What every equestrian should know about Equine Herpesvirus (EHV)

What is Equine Herpesvirus (EHV)?

Equine Herpesvirus (EHV) is a viral infection. The disease has no major side effects but has been a major threat to horses in the United States and all over the world. Unfortunately, most equestrians are ignorant of the highly contagious disease which causes different types of neurological illnesses that are considered fatal—in most cases.

Equine Herpesvirus is categorized as EHV 1, 3 and 4 depending on the family of viruses. There are other forms of the virus—about nine of them—but these three are considered the most fatal for domesticated horses.

What are the causes and symptoms of EHV?

Researchers have been unable to identify what causes development of this deadly neurological sicknesses in horses. However, horses infected with EHV 1 have symptoms such as rhinopneumonitis (the respiratory tract infection which equine experts described as highly dangerous to foals).

EHV 1 has been identified as the main cause of abortion among pregnant mares, neonatal death, respiratory diseases, and neurological form.

EHV 3 causes coital exanthema (a venereal disease which affects the genitals). Findings show that this family of EHV does not affect horses’ fertility despite its impact on the reproductive organs.

EHV 4 is known to cause mild upper respiratory tract infections which has been attributed to miscarriage in horses although it rarely causes neurological ailments.

Generally, EHV is considered a DNA virus affecting more horses around the world in their large numbers. EHV 1 and EHV 4 are the most common. All three families of the deadly virus, nonetheless, present major health risks for yearlings and weaned foals during winter and autumn.
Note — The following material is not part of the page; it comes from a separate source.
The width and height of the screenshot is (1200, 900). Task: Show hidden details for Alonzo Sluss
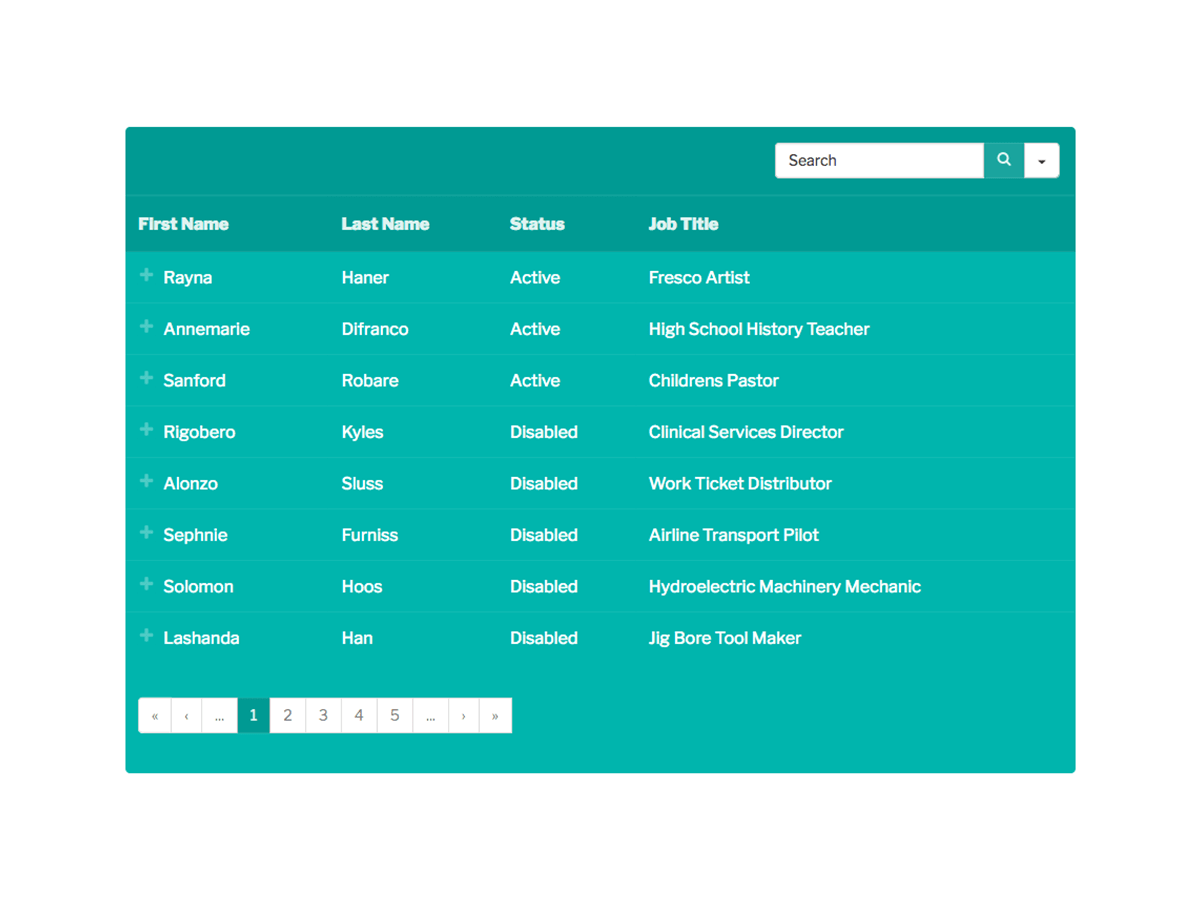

Moreover, EHV goes undetected and is easily transmitted to young horses without early signs of infection.

What’s the relationship between EHV and Equine Herpesvirus Myeloecephalopathy (EHM)?

EHV is associated with equine herpesvirus myeloecephalopathy (EHM), the neurological disease-causing virus which damages blood cells in the brain and tissues in the spinal cord thereby incapacitating horses—and, eventually, leading to death.
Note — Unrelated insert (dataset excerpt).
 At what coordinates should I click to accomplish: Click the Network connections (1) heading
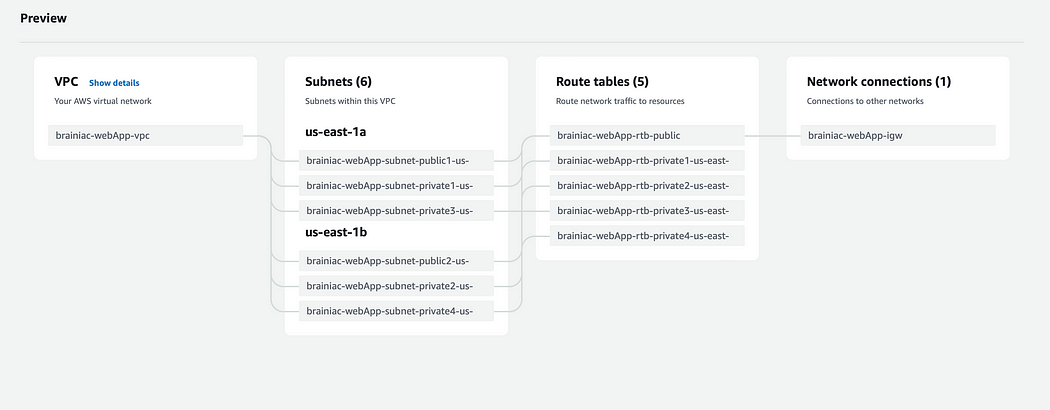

EHM is also attributed to most cases of blood clot and inflammation of blood vessels among horses. The viral disease may affect individual horses or groups, if there has been a case of multiple exposure to the disease.
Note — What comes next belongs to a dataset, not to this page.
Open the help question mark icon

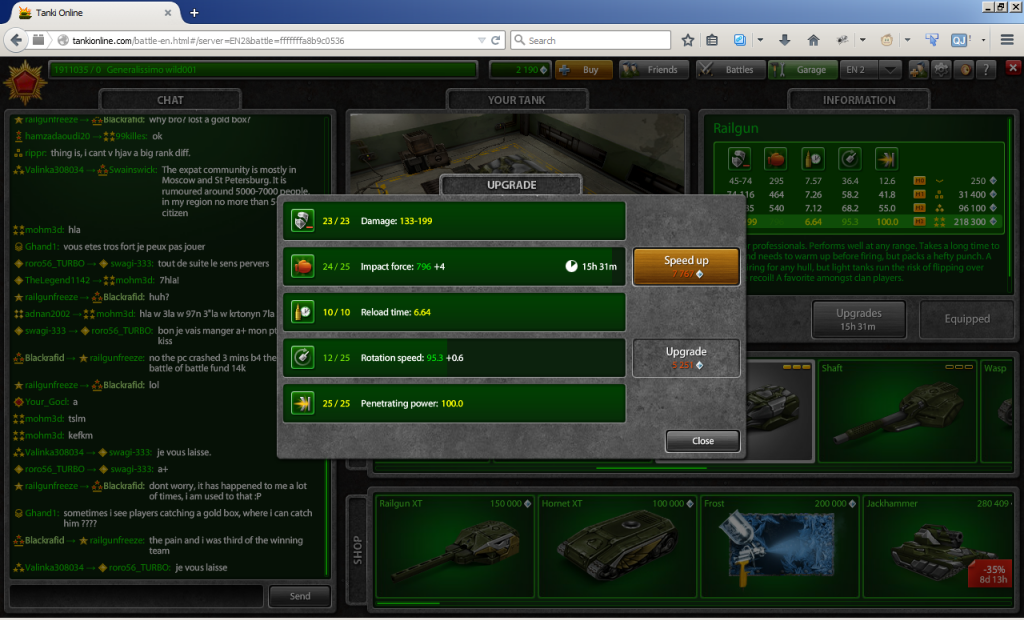986,70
Animals infected by EHV or EHM should be euthanized to control spread and treated immediately to reduce chances of a virus outbreak. The Georgia Department of Agriculture in 2016 confirmed that EHM is highly contagious, with possible symptoms such as coughing, sneezing, fever, ocular discharge, hind limb weakness, neurologic and respiratory ailments, urine dribbling, inability to rise or maintain balance, and abortion which may occur between 2 weeks after conception and several months from the time of infection.

How does EHV spread among horses?

The virus is directly passed from one horse to another through mucus from their noses. It is also important to know that the animals can contact the disease by touching physical objects (such as tack and equipment) that have been polluted. Other possible factors that may increase spread of the virus are through:

  • humans, when they touch horses with infected hands, clothing or wipe rags
  • (ii) vehicles, when the animals are transported in germ-prone trailers
  • (iii) and use of dirty grooming equipment or
  • (iv) contaminated feed and waterer.

More importantly, EHV is airborne and may have invisible traces in the shed. Researchers have been unable to find what distance the virus can spread, including the atmospheric conditions that increases risk of contracting the disease.

What’s the survival rate of EHV on a horse’s body?

Findings show that—under normal circumstances—EHV can survive about 7 days. However, the virus can remain alive for up to one month under a conducive atmospheric condition. This highlights the importance of cleanliness.

You should always wash and sanitize their grooming equipment, shed, and water buckets following a proper disinfection process that ensures that your hands do not spread the deadly pathogens.

Conclusion

There are medications for treating EHV but the vaccines are only effective in reducing viral mutations. Current drugs for EHV 1 have not been proven to offer protection against neurologic form of the ailment. However, experts in the field advise regular use of biosecurity practices as the best measure against viral outbreak, adding that “the best cure is prevention.” Early vaccinations increase a horse’s immunity to the diseases.

Although EHV is deadly to horses, the contagious virus does not affect humans. But you have a responsibility to contact veterinarians as soon as the EHV symptoms are noticed.